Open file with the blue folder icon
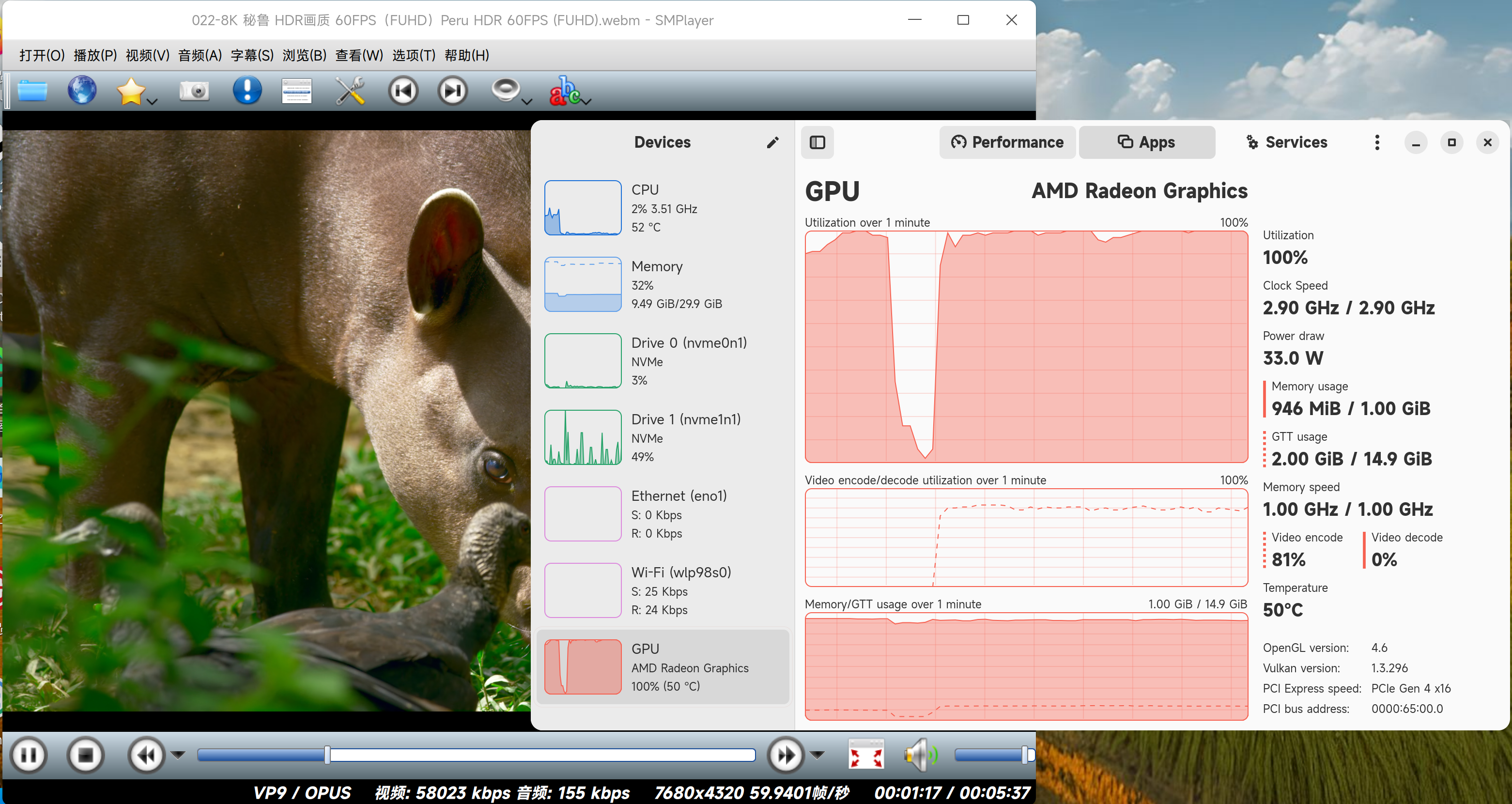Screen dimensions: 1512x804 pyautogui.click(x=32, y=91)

----------

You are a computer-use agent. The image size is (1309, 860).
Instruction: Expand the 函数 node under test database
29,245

----------

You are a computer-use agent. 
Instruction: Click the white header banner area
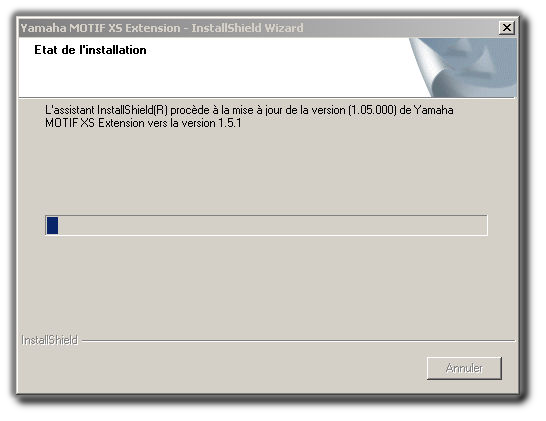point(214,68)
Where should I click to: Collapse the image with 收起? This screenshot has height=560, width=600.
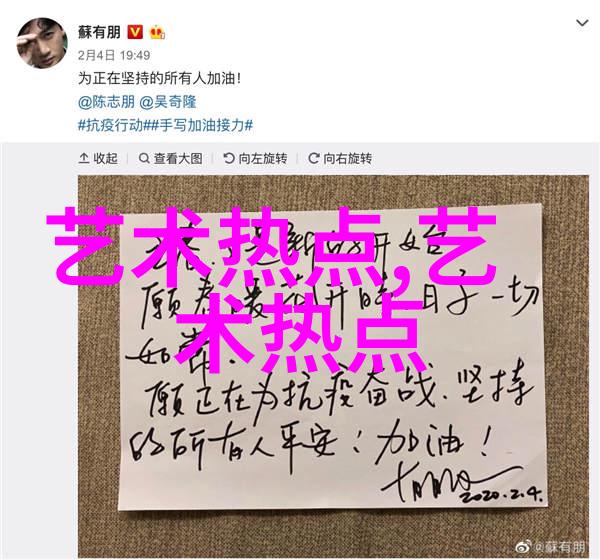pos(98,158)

----------

*What you are asked to do*
Show each line of the material holding "agent".

*Solution to this problem*
You are a computer-use agent. The image size is (1309, 860).
You are a computer-use agent. 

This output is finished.